[Opening Records to use section]

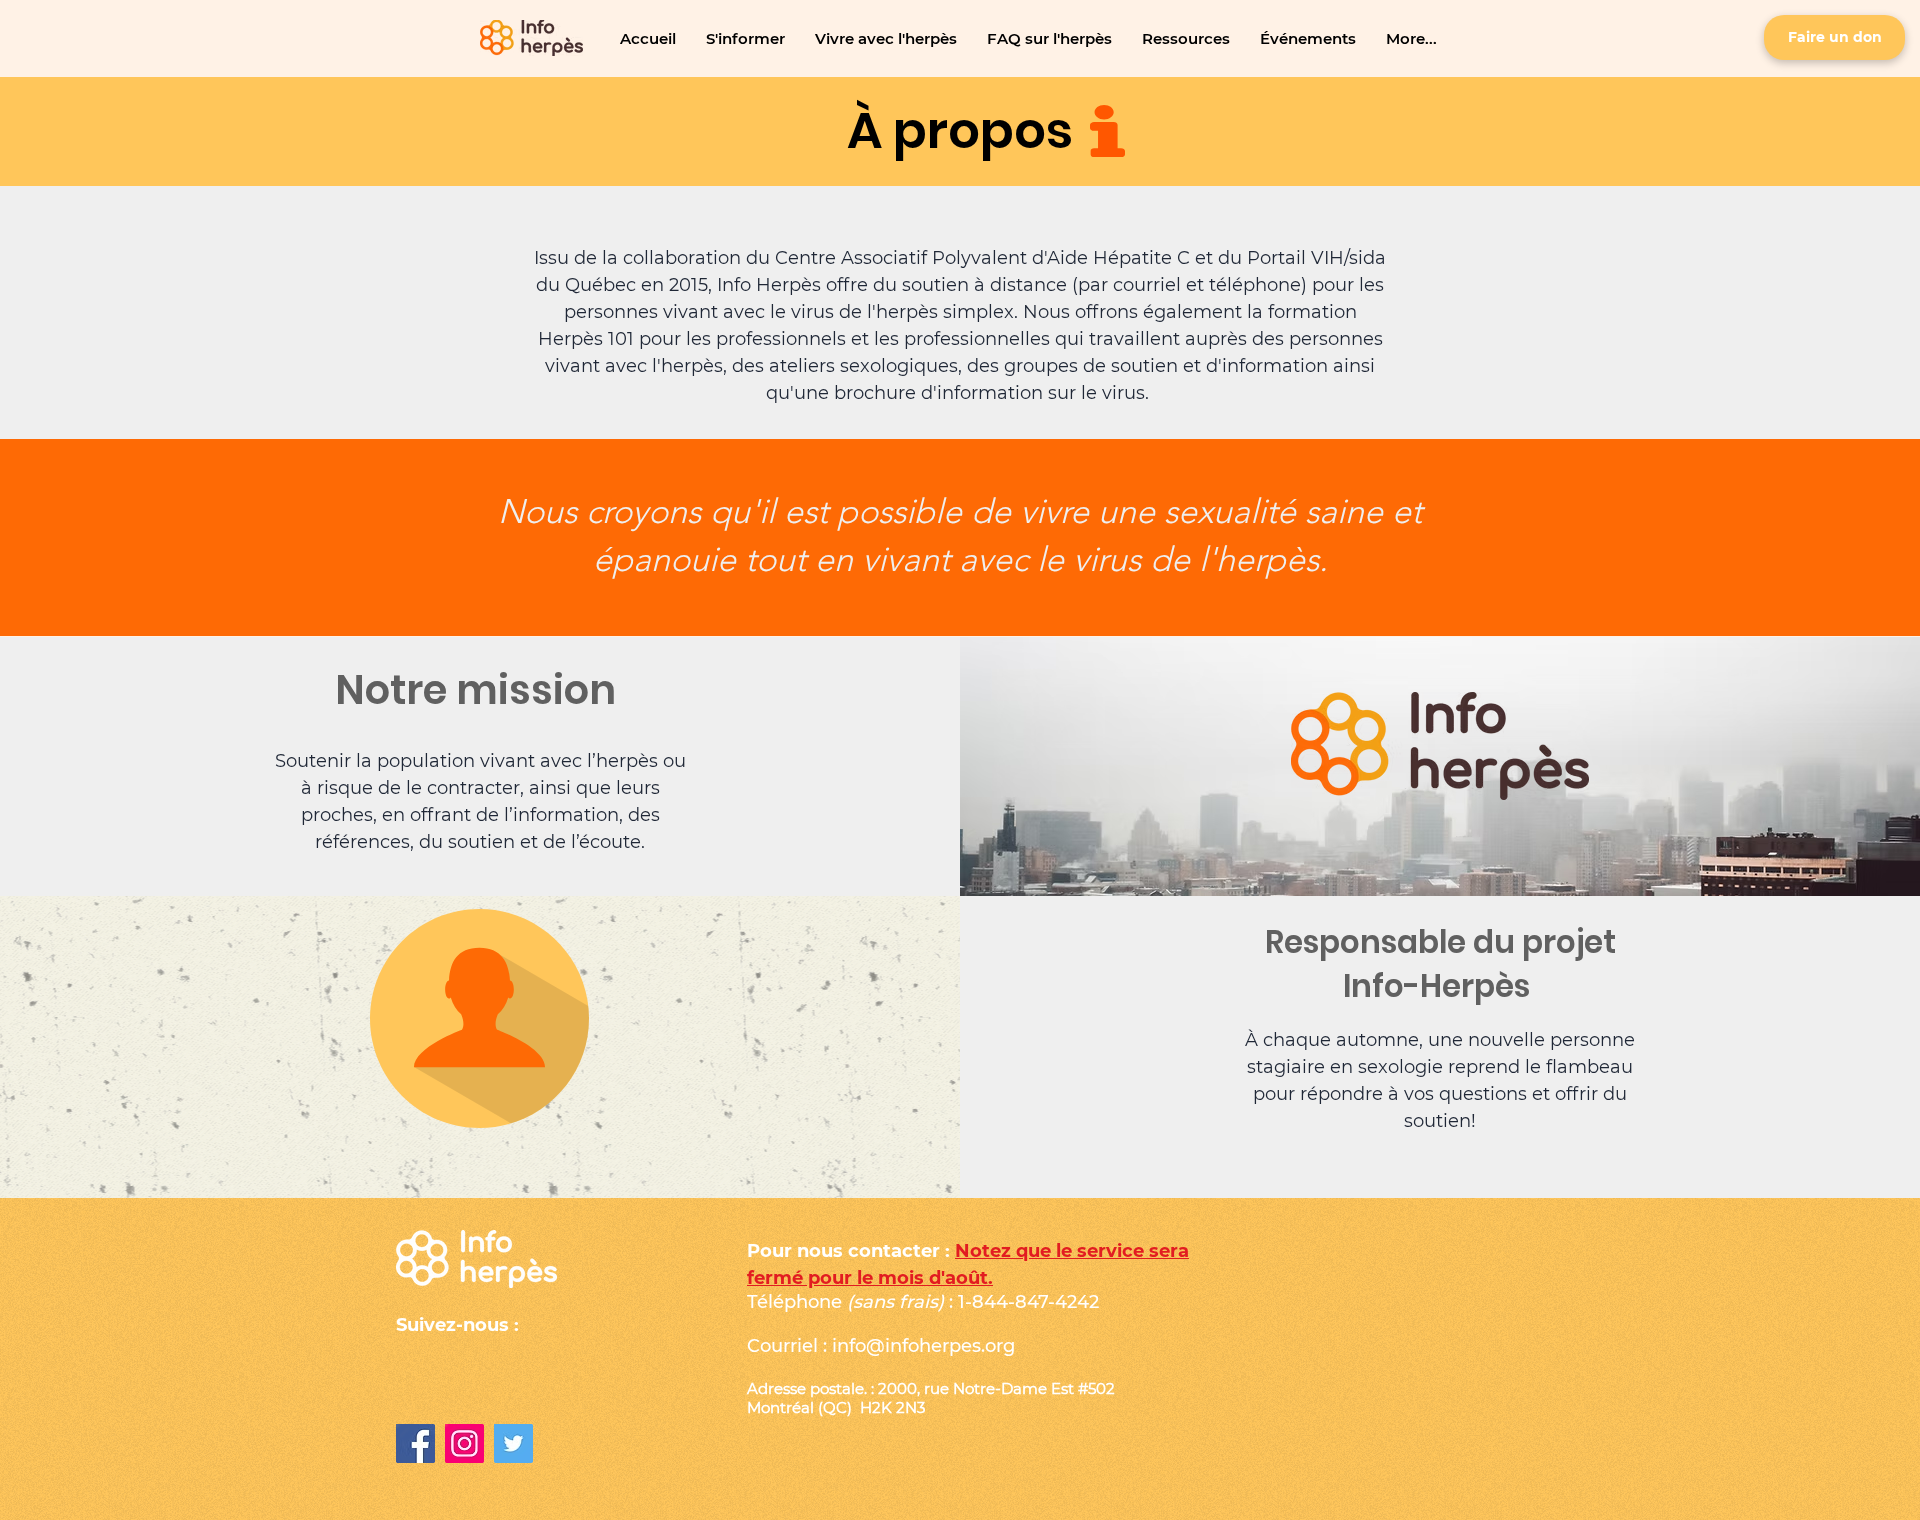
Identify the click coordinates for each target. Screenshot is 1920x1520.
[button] (745, 38)
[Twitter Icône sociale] (513, 1443)
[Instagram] (464, 1443)
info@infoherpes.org (923, 1346)
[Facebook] (415, 1443)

[Closing Records to use section]

- **What to work on**
It would help to have the listing above repeated exactly, with all images removed.

- **Answer to the exercise**
Identify the click coordinates for each target. Screenshot is 1920x1520.
[button] (745, 38)
[Twitter Icône sociale] (513, 1443)
[Instagram] (464, 1443)
info@infoherpes.org (923, 1346)
[Facebook] (415, 1443)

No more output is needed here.